I am trying to implement spark streaming application in scala. I want to use fileStream() method to process newly arrived files as well as older files present in hadoop directory.
I have followed fileStream() implementation from following two threads from stackoverflow as:
I am using fileStream() as following:
val linesRDD = ssc.fileStream[LongWritable, Text, TextInputFormat](inputDirectory, (t: org.apache.hadoop.fs.Path) => true, false).map(_._2.toString)
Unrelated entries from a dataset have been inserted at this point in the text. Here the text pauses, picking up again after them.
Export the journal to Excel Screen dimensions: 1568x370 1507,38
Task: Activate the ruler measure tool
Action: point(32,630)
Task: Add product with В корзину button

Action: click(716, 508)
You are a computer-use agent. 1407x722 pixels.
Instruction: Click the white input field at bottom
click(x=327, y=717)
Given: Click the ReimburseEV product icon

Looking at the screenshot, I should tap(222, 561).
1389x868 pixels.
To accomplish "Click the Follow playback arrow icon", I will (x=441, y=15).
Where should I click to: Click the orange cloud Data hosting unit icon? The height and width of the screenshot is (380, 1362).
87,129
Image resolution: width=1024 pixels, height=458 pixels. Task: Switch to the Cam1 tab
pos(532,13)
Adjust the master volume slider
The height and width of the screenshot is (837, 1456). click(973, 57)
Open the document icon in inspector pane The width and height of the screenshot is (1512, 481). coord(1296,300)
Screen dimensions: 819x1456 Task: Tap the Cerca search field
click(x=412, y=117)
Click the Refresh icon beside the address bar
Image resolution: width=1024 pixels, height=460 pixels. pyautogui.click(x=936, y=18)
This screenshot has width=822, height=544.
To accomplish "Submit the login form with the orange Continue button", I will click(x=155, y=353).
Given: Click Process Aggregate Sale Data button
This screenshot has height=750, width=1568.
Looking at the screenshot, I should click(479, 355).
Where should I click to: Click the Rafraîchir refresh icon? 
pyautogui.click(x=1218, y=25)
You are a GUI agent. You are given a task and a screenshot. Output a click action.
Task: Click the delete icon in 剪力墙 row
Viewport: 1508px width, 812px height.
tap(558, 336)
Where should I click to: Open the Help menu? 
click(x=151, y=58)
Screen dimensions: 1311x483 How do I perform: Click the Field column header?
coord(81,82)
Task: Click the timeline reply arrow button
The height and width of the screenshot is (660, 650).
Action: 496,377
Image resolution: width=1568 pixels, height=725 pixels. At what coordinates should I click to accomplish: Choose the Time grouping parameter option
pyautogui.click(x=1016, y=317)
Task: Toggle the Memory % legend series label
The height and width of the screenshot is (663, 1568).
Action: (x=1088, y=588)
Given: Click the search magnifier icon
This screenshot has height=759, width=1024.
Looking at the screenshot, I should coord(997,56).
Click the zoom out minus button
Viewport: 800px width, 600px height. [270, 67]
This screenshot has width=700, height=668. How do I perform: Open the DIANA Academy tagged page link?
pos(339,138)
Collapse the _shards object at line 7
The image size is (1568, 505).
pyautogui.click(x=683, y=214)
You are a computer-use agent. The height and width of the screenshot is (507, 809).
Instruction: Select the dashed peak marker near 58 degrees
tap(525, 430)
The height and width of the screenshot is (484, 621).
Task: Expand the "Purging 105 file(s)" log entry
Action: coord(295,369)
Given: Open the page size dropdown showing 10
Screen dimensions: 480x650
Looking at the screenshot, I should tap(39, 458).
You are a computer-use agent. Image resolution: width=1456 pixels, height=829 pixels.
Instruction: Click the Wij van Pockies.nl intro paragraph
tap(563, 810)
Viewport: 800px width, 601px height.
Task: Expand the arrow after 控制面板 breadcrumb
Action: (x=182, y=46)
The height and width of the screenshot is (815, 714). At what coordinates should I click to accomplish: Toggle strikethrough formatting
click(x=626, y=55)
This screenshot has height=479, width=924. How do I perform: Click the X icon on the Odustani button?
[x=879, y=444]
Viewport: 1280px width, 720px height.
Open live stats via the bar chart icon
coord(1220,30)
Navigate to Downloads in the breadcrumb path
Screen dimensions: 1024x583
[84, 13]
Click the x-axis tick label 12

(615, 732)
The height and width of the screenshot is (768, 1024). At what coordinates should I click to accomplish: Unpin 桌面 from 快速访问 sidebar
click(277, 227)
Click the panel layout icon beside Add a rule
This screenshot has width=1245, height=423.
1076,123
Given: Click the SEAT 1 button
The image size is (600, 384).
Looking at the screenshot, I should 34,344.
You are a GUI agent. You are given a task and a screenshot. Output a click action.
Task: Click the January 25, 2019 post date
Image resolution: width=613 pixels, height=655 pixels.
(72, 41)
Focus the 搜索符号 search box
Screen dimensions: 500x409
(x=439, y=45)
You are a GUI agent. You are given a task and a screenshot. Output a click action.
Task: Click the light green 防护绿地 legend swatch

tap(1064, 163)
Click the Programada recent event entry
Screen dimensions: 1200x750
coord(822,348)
But i am getting error message as following:
type arguments [org.apache.hadoop.io.LongWritable,org.apache.hadoop.io.Text,
org.apache.hadoop.mapred.TextInputFormat] conform to the bounds of none of the overloaded alternatives of value fileStream: [K, V, F <: org.apache.hadoop.mapreduce.InputFormat[K,V]](directory: String, filter: org.apache.hadoop.fs.Path ⇒ Boolean, newFilesOnly: Boolean, conf: org.apache.hadoop.conf.Configuration)(implicit evidence$12: scala.reflect.ClassTag[K], implicit evidence$13: scala.reflect.ClassTag[V], implicit evidence$14: scala.reflect.ClassTag[F])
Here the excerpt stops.